I had explained in the last article how the treatment to a customer is different in Ijarah home finance compared with conventional home mortgage in case of delays in payment of installments.
While a conventional bank applies a penalty interest instantaneously upon the occurrence of default, there is no such Shariah permissibility in Ijarah home finance. This is because the Islamic bank has not granted a term loan to the customer; instead it has leased the property to it. As such, the question of applying a penalty interest in a default situation does not arise.
Some Islamic banks have adopted the practice of applying a similar penalty amount to their customers as the conventional banks do, on the pretext that they are actually “disciplining” the customers and that the amount so collected shall be donated to charity after deducting the “recovery expenses”.
Let me be very clear here. In my research, I have failed to discover the Shariah permissibility on charging any kind of penalty by a creditor to a defaulting debtor. This so called “deterrent” has never been permitted by any renowned Islamic scholar of Islam’s golden era or found in any book of Islamic jurisprudence currently studied at the educational institutions.
If any Islamic bank is trying to justify it by claiming that the penalty so recovered is “permissible” since the bank is donating the amount to charity “after deducting the recovery expenses”, it is violating its own memorandum and articles of association as well as the license granted by the apex bank. The pretext of donation to charity pursuant to deducting the recovery expenses is fabricated since out of an amount of 100 recovered from a customer as the penalty amount, almost 90 to 95 are retained by the Islamic bank as recovery charges.
Here, there are two serious Shariah issues: first, the function of recovering the defaulted amounts is part and parcel of a bank’s business model and hence must be absorbed as routine administrative expense, similar to any other cost center in the bank.
To further illustrate, when the founding shareholders apply for the Islamic bank license, they submit a professionally prepared feasibility study to the central bank whereby such a function is also mentioned along with the other cost and profit centers.
It means that the projected income statement submitted as part of the feasibility study has already absorbed the recovery expenses for delinquent assets, thereby leaving no justification for charging any extra amount to a defaulting customer and retaining a majority of such a penalty amount before donating the meager residual to charity. Hence, if any Islamic bank applies any penalty to a defaulting customer, 100% of it must be donated to charity if the intention is to use it purely as a deterrent.

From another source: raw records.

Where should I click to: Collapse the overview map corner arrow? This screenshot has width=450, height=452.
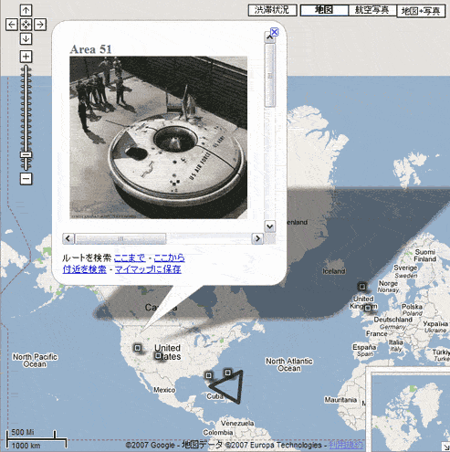[x=445, y=447]
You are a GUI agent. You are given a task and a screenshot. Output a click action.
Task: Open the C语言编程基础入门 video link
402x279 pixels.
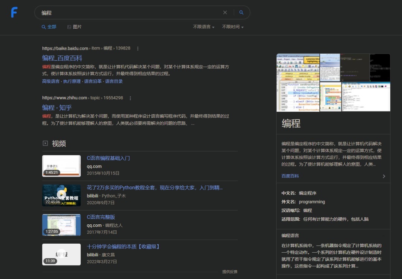(108, 158)

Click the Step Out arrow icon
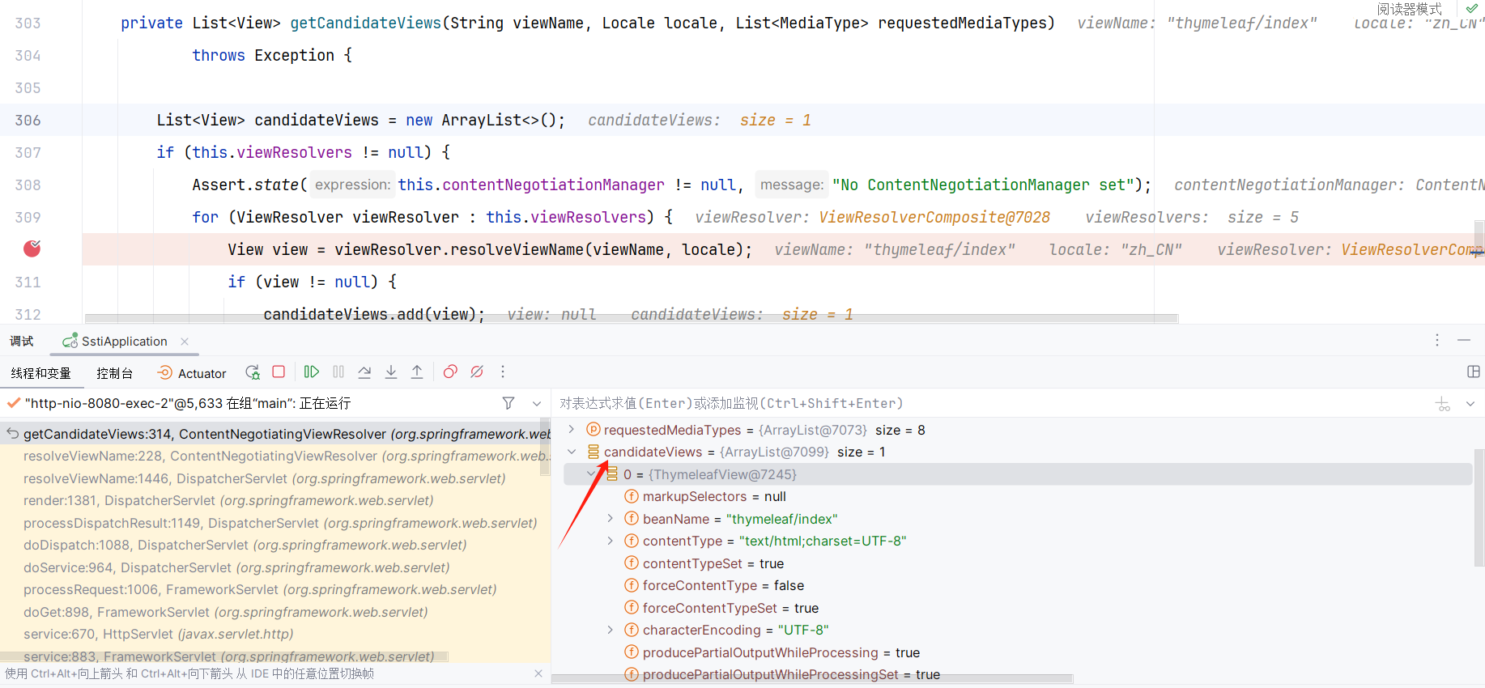(417, 372)
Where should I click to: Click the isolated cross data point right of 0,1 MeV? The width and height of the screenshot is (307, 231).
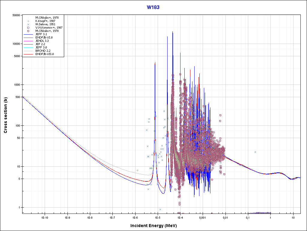pyautogui.click(x=255, y=152)
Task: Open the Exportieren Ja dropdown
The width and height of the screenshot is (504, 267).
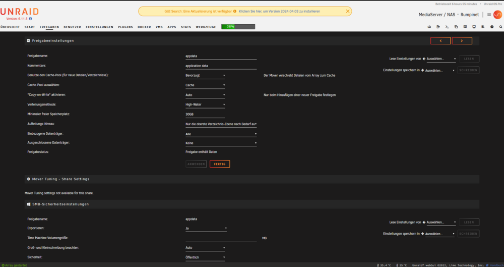Action: (x=206, y=228)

Secondly, the shareholders and depositors of an Islamic bank trust the senior management of the bank to provide them with Halal and Tayyeb (permissible and pure) profits. Any element of penalty interest, no matter collected on whatever pretext and how small, cannot be allowed to be mixed with such Halal and Tayyeb profits since it will certainly distort the Shariah status of such profits.
If the stakeholders of the Islamic bank — which is recovering and retaining the penalty interest from customers — wanted to earn interest, they have varied choices to invest in any conventional bank. Therefore, their objective of earning Halal and Tayyeb profits is defeated by the Islamic bank’s senior management if it applies the conventional banks’ practice of charging a penalty interest on defaulted amounts and does not donate 100% of such penalty amounts to charity. Another critical aspect to evaluate is that the abrupt application of the penalty interest by the Islamic bank on a defaulting customer directly violates the spirit of Quranic verse 280 of Chapter 2 (Al Baqara) even if it is donating 100% of the penalty to charity: “And if the debtor is having a hard time, then grant him time till it is easy for him to repay; but if you remit it by way of charity, that is better for you if you did but know”.
In fact, instead of applying any additional amount on the debtor in the shape of a penalty, God Almighty is counseling the creditor to consider waiving the debt altogether. As stated in the verse, by so doing, the creditor will earn charity with God Almighty for each day of relaxation granted to the debtor.
Therefore, even if an Islamic bank has adopted the practice of collecting a penalty interest and donating 100% of it to charity, it cannot do it immediately upon the occurrence of a default but only after examining the circumstances of the default. If there is a genuine difficulty such as job loss or illness, etc, the penalty should not be applied.
In this clear backdrop, how can the management of an Islamic bank justify the application of a penalty interest on a defaulting customer, that too instantly and on top of that retaining part of it toward increasing the Islamic bank’s bottom line?
It was important that I clarify the penalty issue one more time since I was asked to do so by a few readers I met recently at an Islamic finance event in the context of Ijarah home finance.
Next week, I will resume discussing the Shariah application of the property getting damaged or destroyed during the lease term.
The views and opinions expressed in this article are those of the author and do not necessarily reflect the opinions of the Dubai Islamic Economy Development Centre, nor the official policy or position of the government of the UAE or any of its entities. The purpose of this article is not to hurt any religious sentiments either consciously or even unwittingly.